Intel moved to further distance itself from its original business, reaching a deal to sell a remaining memory chip unit to SK Hynix of South Korea for $9 billion.
The transaction, announced on Monday, includes Intel’s most important factory in China. But it excludes a proprietary memory technology that the company has been promoting as an important tool for accelerating speeds in cloud data centers.
Intel for decades has been known for supplying the microprocessors that serve as calculating engines in most computers. But Intel was founded in 1968 mainly to make memory chips, which store data in all kinds of electronic devices.
Those components are largely interchangeable and come from multiple suppliers, which compete fiercely on price and subject the market to boom and bust periods. So Intel, starting in the 1980s, began retreating from segments of the memory business to focus efforts on more profitable microprocessor sales.

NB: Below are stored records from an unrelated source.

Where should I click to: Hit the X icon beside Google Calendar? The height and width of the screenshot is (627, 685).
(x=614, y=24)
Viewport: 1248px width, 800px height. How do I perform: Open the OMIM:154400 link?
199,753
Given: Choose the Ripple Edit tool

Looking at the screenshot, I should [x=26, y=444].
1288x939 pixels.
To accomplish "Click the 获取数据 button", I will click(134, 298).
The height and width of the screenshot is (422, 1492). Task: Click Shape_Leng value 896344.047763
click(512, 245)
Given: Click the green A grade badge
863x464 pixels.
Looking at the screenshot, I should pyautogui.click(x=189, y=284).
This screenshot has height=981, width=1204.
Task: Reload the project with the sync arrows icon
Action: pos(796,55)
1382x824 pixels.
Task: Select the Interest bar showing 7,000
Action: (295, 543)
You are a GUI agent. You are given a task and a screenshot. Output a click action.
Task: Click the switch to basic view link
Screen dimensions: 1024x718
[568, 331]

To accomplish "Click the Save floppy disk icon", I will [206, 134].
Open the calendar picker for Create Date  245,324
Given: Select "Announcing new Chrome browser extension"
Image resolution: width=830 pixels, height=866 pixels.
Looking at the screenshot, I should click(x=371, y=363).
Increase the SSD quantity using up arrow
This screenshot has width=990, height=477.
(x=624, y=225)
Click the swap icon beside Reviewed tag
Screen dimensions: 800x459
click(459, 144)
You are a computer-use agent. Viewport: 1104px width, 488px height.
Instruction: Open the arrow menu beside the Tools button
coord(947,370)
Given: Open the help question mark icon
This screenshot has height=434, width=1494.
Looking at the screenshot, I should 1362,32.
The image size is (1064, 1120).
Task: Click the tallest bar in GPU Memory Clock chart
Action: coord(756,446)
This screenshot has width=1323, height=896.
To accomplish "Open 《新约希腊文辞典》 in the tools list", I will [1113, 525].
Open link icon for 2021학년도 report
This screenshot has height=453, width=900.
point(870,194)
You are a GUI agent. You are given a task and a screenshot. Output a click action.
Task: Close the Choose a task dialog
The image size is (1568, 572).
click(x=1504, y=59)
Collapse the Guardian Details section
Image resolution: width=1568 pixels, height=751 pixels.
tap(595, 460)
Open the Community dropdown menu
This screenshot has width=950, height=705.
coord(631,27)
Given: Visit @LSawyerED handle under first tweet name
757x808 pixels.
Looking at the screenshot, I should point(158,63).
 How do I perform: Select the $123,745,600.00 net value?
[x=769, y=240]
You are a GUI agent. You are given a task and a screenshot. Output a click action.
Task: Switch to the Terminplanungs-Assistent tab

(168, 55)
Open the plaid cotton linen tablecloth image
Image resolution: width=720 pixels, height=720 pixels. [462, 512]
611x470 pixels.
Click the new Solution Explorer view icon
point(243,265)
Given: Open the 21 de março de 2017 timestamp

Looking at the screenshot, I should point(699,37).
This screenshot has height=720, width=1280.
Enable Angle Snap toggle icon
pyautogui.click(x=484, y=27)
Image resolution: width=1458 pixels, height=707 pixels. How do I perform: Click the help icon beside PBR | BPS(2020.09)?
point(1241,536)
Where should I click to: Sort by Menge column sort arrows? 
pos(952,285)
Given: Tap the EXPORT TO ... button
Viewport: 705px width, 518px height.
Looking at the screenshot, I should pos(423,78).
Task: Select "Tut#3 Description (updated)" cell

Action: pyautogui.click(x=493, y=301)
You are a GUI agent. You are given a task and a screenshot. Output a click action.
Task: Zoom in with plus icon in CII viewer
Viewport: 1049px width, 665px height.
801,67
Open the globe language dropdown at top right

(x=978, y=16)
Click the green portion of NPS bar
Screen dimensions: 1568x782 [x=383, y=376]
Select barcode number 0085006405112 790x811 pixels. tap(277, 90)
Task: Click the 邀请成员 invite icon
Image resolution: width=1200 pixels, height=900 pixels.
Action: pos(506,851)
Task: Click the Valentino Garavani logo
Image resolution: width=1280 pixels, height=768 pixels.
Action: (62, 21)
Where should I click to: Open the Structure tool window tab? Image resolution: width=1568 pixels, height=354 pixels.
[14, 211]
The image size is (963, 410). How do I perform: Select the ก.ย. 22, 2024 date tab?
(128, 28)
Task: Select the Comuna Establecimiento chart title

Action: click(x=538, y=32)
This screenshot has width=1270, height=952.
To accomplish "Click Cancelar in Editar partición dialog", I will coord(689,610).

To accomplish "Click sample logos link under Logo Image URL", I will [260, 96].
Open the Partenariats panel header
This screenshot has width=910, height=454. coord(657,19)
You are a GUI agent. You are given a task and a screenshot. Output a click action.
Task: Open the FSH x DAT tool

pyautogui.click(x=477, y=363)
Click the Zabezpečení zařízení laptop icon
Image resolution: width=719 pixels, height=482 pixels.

The deal with SK Hynix focuses on chips known as NAND flash memory, which store data in smartphones, computers and many other products. Intel’s flash memory business has been doing well lately, with revenue up 76 percent in the second quarter owing to factors like pandemic-related spending on personal computers.
But Intel, which has recently suffered from manufacturing problems, has at other times been hurt by drops in flash memory pricing. Robert Swan, Intel’s chief executive, previously signaled that it might seek a partner or acquirer for the unit.
“Memory is never a great business,” said Jim Handy, a market researcher with Objective Analysis. The deal with SK Hynix is “a very natural step” for Intel, he added.
Intel primarily makes flash memory chips at a factory in Dalian, China, though the company also conducts related development work in New Mexico.
The Wall Street Journal reported earlier Monday that the companies were close to a deal. A news release issued in the evening by SK Hynix said it would make an initial $7 billion payment to acquire both the Dalian factory and NAND flash business as well as a related business selling storage drives that use the chips.
Until a final closing of the deal, not expected until March 2025, Intel will continue to make chips at the Dalian factory, the companies said. After the close, SK Hynix will make a final $2 billion payment and receive other assets, including intellectual property needed to make the chips.
The deal does not include rights to a memory technology called 3D XPoint, developed in a joint venture with Micron Technology, which offers higher data transfer speeds than conventional NAND flash. That technology, which Intel markets under the brand name Optane, “is Intel’s crown jewel in the memory sphere,” said Roger Kay, an analyst at Endpoint Technologies Associates.
Intel has spent billions of dollars perfecting the technology, Mr. Handy said, but the latest quarterly results suggest it may no longer be selling the chips at a loss.